Please keep to the lines below from the one with "Image resolution: width=660" through the one with "Task: Click the empty", and restate them word for word, ends included.

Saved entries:
►
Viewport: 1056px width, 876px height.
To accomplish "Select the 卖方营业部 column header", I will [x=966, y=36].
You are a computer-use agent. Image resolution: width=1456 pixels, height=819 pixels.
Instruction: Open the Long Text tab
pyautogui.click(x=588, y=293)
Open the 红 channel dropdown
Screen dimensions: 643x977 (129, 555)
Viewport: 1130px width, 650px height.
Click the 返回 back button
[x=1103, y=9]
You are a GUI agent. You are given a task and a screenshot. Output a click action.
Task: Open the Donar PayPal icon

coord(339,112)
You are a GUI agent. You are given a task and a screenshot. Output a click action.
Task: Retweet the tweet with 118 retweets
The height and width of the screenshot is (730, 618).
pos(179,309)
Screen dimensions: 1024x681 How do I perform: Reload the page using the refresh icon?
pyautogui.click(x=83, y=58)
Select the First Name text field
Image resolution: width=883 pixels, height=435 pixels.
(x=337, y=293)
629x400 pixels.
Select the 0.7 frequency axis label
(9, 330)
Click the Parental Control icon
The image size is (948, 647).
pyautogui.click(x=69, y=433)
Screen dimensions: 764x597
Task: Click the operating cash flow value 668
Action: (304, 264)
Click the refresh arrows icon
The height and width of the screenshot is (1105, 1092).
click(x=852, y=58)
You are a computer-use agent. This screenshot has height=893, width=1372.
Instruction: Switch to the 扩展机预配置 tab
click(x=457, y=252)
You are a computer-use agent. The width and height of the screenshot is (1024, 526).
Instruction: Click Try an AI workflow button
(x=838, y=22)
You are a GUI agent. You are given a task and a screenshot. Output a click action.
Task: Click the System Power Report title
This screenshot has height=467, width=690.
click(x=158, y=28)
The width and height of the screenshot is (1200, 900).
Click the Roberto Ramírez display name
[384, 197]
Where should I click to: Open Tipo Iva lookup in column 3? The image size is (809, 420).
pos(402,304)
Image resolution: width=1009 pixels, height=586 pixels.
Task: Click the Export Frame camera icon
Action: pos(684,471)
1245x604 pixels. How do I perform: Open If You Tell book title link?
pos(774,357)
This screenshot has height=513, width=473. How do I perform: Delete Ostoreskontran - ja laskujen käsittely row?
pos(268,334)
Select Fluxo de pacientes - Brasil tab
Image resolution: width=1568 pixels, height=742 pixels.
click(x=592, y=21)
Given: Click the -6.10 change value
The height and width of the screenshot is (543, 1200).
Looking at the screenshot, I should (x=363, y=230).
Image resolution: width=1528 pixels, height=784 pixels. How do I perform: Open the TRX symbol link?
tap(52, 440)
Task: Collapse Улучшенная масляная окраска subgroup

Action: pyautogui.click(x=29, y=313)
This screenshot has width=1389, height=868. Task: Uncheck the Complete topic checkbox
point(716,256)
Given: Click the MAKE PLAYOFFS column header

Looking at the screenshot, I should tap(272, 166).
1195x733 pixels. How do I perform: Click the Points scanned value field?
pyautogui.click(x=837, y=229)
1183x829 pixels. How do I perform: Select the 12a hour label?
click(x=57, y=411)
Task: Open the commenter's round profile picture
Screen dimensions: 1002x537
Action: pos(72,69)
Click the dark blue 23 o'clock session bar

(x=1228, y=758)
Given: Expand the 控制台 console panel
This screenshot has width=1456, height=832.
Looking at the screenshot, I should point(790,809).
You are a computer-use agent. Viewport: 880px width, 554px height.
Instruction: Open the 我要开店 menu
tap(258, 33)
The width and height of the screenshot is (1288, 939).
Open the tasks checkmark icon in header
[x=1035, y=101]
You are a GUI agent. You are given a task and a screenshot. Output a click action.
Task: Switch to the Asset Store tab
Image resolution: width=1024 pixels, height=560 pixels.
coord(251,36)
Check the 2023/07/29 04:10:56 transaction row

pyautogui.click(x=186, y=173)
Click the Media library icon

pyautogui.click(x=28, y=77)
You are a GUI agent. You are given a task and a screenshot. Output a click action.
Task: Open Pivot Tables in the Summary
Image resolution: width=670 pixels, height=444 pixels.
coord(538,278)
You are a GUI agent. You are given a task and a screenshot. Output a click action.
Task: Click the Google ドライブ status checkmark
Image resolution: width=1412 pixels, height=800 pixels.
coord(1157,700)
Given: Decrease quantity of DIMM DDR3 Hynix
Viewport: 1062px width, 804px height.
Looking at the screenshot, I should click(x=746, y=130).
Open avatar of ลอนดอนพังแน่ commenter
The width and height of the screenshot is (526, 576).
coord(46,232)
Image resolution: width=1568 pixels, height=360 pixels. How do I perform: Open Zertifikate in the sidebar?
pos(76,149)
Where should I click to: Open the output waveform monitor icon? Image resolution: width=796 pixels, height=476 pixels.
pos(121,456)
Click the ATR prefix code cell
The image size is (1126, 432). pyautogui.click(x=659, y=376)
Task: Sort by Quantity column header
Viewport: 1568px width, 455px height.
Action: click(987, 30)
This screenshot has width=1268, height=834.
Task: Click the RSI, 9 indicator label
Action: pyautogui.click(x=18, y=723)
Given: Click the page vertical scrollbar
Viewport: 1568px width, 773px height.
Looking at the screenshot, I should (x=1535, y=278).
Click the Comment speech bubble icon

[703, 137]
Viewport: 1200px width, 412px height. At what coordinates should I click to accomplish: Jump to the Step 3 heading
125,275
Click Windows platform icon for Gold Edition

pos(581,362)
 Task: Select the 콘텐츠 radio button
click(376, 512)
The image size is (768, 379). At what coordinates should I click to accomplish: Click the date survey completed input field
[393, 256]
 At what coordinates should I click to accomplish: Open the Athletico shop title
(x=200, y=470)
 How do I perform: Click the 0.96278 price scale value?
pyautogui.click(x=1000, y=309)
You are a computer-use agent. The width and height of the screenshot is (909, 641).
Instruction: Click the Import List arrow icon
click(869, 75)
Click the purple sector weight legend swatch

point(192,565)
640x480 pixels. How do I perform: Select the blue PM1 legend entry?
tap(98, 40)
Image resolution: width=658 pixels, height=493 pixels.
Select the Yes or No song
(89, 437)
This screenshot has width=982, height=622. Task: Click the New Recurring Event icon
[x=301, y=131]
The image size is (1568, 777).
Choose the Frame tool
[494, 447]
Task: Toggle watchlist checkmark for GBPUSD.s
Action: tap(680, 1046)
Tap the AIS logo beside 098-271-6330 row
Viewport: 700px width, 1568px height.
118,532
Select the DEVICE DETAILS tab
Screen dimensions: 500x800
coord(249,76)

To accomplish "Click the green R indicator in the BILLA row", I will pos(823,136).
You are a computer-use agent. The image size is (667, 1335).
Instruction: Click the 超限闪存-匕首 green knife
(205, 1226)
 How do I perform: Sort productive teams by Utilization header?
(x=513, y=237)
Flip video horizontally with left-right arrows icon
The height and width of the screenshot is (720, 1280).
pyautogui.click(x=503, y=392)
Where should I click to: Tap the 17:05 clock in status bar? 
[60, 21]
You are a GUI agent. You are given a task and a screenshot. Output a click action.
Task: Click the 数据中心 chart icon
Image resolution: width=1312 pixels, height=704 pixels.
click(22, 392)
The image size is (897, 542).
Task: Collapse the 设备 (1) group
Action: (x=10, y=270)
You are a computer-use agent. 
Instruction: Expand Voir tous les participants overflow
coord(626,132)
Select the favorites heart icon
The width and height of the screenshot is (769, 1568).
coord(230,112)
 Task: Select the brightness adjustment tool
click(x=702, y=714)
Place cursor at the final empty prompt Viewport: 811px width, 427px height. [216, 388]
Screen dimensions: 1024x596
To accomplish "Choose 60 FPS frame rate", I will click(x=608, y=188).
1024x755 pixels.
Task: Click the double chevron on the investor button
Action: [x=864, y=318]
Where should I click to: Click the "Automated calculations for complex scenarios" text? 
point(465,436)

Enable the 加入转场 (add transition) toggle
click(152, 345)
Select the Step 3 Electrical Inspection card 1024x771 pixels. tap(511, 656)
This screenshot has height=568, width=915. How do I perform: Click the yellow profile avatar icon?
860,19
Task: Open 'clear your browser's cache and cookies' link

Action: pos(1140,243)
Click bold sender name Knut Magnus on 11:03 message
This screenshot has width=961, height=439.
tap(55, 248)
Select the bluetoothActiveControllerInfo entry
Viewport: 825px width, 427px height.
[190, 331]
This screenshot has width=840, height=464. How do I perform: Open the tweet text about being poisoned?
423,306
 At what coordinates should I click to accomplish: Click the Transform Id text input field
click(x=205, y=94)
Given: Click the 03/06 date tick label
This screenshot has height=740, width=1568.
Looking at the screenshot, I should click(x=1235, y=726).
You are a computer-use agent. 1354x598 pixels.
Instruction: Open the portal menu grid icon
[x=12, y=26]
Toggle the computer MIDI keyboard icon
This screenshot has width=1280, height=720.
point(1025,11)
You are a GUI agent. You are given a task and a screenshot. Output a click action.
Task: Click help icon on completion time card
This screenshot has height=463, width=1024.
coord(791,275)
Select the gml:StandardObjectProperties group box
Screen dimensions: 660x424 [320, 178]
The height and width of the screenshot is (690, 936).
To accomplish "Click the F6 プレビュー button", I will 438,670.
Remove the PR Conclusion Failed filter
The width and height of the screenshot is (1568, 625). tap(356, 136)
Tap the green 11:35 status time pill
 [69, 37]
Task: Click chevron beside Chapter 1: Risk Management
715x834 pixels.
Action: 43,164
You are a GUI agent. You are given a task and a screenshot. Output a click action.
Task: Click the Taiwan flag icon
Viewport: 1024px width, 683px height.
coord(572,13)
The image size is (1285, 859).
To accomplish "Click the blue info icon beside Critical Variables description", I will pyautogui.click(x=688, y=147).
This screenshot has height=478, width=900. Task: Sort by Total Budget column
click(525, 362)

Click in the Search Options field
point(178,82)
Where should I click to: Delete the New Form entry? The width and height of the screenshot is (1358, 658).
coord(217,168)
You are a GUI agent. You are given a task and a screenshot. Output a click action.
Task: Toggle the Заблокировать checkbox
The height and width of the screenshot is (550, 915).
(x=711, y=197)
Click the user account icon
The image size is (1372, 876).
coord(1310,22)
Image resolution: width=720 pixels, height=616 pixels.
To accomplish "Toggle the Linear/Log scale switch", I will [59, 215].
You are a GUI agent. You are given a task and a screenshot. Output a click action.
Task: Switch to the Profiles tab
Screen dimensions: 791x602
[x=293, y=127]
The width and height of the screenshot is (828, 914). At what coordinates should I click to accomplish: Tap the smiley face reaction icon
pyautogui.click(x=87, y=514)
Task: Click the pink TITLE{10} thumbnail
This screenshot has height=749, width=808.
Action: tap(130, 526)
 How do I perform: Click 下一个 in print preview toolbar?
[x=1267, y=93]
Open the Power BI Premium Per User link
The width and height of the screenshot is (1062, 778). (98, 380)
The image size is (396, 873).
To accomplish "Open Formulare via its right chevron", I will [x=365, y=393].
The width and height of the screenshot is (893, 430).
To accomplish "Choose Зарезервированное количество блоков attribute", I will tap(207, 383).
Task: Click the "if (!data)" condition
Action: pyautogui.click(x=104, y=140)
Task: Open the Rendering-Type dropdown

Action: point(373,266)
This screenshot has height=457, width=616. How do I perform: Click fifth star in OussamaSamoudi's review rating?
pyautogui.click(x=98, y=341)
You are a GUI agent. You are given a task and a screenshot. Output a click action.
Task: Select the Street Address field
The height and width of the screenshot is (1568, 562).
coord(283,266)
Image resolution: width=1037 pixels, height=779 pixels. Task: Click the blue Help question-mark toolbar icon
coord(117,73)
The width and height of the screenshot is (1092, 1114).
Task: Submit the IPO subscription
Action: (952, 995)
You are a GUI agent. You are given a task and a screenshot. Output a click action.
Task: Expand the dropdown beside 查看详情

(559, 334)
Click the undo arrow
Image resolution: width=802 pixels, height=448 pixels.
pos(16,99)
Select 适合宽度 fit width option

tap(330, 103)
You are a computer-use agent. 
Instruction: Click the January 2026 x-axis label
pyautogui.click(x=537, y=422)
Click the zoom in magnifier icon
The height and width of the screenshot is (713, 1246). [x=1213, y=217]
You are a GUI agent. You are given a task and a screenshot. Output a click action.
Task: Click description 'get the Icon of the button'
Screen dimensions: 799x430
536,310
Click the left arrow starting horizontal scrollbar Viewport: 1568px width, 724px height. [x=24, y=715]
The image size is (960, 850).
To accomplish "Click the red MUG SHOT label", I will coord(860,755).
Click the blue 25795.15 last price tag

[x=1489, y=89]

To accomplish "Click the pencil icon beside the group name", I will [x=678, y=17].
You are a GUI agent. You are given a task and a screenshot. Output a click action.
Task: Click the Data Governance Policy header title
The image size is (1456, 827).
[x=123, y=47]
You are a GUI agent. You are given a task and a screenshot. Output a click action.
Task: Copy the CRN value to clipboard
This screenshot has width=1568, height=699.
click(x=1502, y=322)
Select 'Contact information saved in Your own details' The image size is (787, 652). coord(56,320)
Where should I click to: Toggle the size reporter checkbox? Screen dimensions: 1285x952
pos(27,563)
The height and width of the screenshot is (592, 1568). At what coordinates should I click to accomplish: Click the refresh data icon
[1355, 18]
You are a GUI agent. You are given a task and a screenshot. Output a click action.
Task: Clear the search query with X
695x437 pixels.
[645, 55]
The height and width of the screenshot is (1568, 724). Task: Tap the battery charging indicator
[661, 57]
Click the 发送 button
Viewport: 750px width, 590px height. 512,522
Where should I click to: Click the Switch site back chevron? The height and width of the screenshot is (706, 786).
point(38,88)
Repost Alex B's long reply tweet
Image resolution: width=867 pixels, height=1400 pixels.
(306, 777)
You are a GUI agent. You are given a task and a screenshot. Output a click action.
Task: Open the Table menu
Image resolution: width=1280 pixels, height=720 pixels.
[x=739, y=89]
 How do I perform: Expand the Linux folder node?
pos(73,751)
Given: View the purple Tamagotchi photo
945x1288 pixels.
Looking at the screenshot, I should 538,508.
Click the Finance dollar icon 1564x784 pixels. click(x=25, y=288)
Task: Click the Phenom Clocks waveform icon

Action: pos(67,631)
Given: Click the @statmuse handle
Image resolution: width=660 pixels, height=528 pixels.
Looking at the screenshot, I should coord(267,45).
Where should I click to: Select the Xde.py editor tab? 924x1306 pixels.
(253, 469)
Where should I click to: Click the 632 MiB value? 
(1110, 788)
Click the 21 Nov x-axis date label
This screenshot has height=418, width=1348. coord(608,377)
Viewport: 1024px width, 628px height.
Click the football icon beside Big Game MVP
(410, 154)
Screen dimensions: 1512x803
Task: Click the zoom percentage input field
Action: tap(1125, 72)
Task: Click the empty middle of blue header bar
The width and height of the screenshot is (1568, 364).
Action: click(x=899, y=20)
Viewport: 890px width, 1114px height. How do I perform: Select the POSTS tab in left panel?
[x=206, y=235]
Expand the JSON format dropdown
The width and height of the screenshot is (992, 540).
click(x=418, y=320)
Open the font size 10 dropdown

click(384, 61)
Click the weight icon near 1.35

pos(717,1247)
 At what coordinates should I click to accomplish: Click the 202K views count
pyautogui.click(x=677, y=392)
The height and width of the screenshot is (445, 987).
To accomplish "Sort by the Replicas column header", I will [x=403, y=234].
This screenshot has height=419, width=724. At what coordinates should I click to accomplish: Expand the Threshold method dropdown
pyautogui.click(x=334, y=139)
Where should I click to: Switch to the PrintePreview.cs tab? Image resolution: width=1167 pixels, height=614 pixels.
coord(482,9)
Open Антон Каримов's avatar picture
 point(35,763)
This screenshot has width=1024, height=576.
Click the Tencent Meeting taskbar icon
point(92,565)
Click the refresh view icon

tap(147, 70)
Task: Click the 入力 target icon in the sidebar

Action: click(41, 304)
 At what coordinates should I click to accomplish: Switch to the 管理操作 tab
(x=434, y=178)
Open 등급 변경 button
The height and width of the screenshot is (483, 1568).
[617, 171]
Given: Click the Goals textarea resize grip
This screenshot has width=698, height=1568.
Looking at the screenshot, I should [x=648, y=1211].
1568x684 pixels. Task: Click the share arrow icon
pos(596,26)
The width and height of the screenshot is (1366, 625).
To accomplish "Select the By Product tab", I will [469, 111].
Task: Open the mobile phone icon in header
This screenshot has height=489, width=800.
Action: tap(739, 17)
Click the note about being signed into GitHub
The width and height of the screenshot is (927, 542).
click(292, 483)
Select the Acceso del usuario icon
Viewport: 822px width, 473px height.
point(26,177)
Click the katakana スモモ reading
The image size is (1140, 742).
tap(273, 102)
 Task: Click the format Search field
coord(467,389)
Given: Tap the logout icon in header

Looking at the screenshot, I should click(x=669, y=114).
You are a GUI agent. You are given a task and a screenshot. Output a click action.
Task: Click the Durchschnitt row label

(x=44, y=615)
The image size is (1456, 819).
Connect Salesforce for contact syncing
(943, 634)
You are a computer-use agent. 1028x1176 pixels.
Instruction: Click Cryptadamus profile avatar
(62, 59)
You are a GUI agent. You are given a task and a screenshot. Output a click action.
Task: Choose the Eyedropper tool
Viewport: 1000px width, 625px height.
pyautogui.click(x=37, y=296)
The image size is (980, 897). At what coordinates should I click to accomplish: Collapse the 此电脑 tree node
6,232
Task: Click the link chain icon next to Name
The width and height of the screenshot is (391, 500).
◄
| Output of the task |
Image resolution: width=660 pixels, height=528 pixels.
Looking at the screenshot, I should coord(267,45).
Where should I click to: Select the Xde.py editor tab? 924x1306 pixels.
(253, 469)
Where should I click to: Click the 632 MiB value? 
(1110, 788)
Click the 21 Nov x-axis date label
This screenshot has height=418, width=1348. coord(608,377)
Viewport: 1024px width, 628px height.
Click the football icon beside Big Game MVP
(410, 154)
Screen dimensions: 1512x803
Task: Click the zoom percentage input field
Action: tap(1125, 72)
Task: Click the empty middle of blue header bar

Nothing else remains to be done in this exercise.